Repeat exactly the lines below that lie between the line with "Click the .idea folder icon" and the line with "The height and width of the screenshot is (526, 729).", counting both of those lines as part of the answer.
++++ MATERIAL FOR THIS TASK
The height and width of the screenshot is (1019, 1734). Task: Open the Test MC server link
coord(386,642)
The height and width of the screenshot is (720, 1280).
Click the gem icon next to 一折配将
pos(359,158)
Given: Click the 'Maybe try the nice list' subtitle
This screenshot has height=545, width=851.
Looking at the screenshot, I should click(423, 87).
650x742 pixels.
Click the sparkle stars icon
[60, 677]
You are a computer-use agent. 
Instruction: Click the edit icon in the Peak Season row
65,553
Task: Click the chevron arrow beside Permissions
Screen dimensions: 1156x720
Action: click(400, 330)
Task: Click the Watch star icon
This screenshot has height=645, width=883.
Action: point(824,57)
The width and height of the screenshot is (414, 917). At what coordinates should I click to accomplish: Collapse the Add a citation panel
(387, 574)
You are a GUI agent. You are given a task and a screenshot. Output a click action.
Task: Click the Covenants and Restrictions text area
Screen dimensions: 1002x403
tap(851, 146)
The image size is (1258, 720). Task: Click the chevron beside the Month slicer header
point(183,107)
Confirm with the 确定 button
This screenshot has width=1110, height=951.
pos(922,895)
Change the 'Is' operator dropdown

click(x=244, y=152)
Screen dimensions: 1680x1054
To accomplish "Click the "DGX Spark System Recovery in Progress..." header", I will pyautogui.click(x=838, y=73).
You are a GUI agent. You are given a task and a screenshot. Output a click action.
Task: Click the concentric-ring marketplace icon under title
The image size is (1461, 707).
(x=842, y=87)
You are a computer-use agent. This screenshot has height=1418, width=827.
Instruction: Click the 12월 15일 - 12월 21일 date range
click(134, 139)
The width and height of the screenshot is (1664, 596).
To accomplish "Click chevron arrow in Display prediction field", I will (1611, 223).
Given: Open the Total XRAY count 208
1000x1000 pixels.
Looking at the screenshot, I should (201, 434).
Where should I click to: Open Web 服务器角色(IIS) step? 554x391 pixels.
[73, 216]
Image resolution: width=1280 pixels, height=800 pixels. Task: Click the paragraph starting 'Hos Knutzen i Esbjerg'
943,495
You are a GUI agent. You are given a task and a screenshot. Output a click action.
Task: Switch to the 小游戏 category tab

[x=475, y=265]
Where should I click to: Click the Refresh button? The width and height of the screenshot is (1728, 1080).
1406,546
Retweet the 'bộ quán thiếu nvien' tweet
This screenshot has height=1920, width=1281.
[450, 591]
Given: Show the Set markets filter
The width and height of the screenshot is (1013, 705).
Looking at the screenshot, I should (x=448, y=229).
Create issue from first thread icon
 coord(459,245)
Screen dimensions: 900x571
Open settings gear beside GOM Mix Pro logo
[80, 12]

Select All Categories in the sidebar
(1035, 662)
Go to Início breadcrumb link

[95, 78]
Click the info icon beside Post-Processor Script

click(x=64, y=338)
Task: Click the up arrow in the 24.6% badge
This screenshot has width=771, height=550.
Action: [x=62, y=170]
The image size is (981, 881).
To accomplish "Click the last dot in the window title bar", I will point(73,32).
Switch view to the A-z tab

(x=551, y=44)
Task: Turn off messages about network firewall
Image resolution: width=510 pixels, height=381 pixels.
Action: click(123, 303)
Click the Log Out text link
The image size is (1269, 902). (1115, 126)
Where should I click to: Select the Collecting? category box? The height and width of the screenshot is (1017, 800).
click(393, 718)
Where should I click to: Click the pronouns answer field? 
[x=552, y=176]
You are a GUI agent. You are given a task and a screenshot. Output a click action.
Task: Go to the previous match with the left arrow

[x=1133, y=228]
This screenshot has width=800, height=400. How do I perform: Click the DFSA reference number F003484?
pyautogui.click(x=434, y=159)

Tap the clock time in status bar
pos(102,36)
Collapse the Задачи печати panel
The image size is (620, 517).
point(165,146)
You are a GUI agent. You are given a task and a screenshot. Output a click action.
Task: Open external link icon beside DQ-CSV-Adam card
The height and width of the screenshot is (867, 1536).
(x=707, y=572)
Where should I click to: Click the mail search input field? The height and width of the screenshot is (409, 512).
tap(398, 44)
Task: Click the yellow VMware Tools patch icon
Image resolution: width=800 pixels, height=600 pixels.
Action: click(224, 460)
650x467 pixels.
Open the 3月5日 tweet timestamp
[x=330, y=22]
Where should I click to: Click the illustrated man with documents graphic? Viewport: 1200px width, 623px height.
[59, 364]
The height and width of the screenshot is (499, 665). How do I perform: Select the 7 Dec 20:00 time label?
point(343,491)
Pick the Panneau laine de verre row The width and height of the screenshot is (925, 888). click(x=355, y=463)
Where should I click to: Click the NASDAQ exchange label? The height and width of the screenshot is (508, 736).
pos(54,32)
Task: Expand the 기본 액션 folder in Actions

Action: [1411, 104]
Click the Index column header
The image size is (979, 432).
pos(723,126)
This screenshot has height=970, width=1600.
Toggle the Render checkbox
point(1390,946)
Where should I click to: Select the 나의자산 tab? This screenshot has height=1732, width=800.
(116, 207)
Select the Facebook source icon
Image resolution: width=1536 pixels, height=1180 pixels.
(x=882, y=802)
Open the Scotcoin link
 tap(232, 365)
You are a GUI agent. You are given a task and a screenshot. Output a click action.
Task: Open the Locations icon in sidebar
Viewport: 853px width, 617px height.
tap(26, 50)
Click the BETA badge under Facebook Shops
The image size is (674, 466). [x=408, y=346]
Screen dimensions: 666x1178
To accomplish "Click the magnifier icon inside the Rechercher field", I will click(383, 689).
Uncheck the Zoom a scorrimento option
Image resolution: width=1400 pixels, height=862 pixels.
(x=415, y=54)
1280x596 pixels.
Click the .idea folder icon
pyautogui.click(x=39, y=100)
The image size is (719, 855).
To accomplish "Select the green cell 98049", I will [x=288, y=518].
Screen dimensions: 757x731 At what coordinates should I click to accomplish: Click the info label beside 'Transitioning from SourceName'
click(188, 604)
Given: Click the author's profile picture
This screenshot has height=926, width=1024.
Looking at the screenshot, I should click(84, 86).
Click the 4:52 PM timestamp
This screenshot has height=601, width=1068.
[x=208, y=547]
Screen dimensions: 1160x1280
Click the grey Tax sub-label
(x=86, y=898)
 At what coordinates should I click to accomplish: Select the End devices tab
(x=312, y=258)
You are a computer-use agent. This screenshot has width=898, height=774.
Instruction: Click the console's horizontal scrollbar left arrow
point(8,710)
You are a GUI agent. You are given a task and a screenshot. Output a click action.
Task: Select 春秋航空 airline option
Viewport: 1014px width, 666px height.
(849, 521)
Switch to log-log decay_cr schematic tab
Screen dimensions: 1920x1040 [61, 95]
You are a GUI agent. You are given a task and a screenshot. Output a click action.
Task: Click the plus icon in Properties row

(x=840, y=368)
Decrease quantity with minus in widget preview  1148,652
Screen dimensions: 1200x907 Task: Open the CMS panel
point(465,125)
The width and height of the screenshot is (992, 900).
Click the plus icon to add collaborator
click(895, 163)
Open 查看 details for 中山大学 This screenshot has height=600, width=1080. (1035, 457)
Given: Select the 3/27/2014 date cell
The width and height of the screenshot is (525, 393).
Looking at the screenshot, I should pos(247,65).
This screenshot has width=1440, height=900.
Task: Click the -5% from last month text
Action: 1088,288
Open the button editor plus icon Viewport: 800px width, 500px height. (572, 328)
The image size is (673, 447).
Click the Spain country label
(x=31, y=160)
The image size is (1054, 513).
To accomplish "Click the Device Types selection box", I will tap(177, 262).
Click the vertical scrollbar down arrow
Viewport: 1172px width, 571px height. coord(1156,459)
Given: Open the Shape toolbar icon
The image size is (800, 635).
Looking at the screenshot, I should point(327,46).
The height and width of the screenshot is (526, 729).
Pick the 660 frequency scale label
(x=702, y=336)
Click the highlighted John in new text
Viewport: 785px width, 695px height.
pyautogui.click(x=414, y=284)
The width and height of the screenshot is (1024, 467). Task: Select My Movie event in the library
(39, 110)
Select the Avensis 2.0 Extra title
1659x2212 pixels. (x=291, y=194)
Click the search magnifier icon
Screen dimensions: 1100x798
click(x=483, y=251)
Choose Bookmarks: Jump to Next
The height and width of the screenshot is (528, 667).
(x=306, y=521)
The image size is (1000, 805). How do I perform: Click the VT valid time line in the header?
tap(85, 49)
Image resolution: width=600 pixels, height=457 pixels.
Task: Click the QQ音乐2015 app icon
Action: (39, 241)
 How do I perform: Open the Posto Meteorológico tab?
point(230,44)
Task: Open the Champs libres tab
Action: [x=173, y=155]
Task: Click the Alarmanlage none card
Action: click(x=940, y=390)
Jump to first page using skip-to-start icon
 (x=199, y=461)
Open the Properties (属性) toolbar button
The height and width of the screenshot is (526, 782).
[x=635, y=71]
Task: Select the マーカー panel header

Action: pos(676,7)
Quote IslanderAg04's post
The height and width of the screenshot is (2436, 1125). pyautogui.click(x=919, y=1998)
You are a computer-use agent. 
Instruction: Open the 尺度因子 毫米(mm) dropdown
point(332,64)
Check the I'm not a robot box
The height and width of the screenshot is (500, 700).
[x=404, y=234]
++++++++
- **RESULT OF THIS TASK**:
Click the .idea folder icon
pyautogui.click(x=39, y=100)
The image size is (719, 855).
To accomplish "Select the green cell 98049", I will [x=288, y=518].
Screen dimensions: 757x731 At what coordinates should I click to accomplish: Click the info label beside 'Transitioning from SourceName'
click(188, 604)
Given: Click the author's profile picture
This screenshot has height=926, width=1024.
Looking at the screenshot, I should click(84, 86).
Click the 4:52 PM timestamp
This screenshot has height=601, width=1068.
[x=208, y=547]
Screen dimensions: 1160x1280
Click the grey Tax sub-label
(x=86, y=898)
 At what coordinates should I click to accomplish: Select the End devices tab
(x=312, y=258)
You are a computer-use agent. This screenshot has width=898, height=774.
Instruction: Click the console's horizontal scrollbar left arrow
point(8,710)
You are a GUI agent. You are given a task and a screenshot. Output a click action.
Task: Select 春秋航空 airline option
Viewport: 1014px width, 666px height.
(849, 521)
Switch to log-log decay_cr schematic tab
Screen dimensions: 1920x1040 [61, 95]
You are a GUI agent. You are given a task and a screenshot. Output a click action.
Task: Click the plus icon in Properties row

(x=840, y=368)
Decrease quantity with minus in widget preview  1148,652
Screen dimensions: 1200x907 Task: Open the CMS panel
point(465,125)
The width and height of the screenshot is (992, 900).
Click the plus icon to add collaborator
click(895, 163)
Open 查看 details for 中山大学 This screenshot has height=600, width=1080. (1035, 457)
Given: Select the 3/27/2014 date cell
The width and height of the screenshot is (525, 393).
Looking at the screenshot, I should pos(247,65).
This screenshot has width=1440, height=900.
Task: Click the -5% from last month text
Action: 1088,288
Open the button editor plus icon Viewport: 800px width, 500px height. (572, 328)
The image size is (673, 447).
Click the Spain country label
(x=31, y=160)
The image size is (1054, 513).
To accomplish "Click the Device Types selection box", I will tap(177, 262).
Click the vertical scrollbar down arrow
Viewport: 1172px width, 571px height. coord(1156,459)
Given: Open the Shape toolbar icon
The image size is (800, 635).
Looking at the screenshot, I should point(327,46).
The height and width of the screenshot is (526, 729).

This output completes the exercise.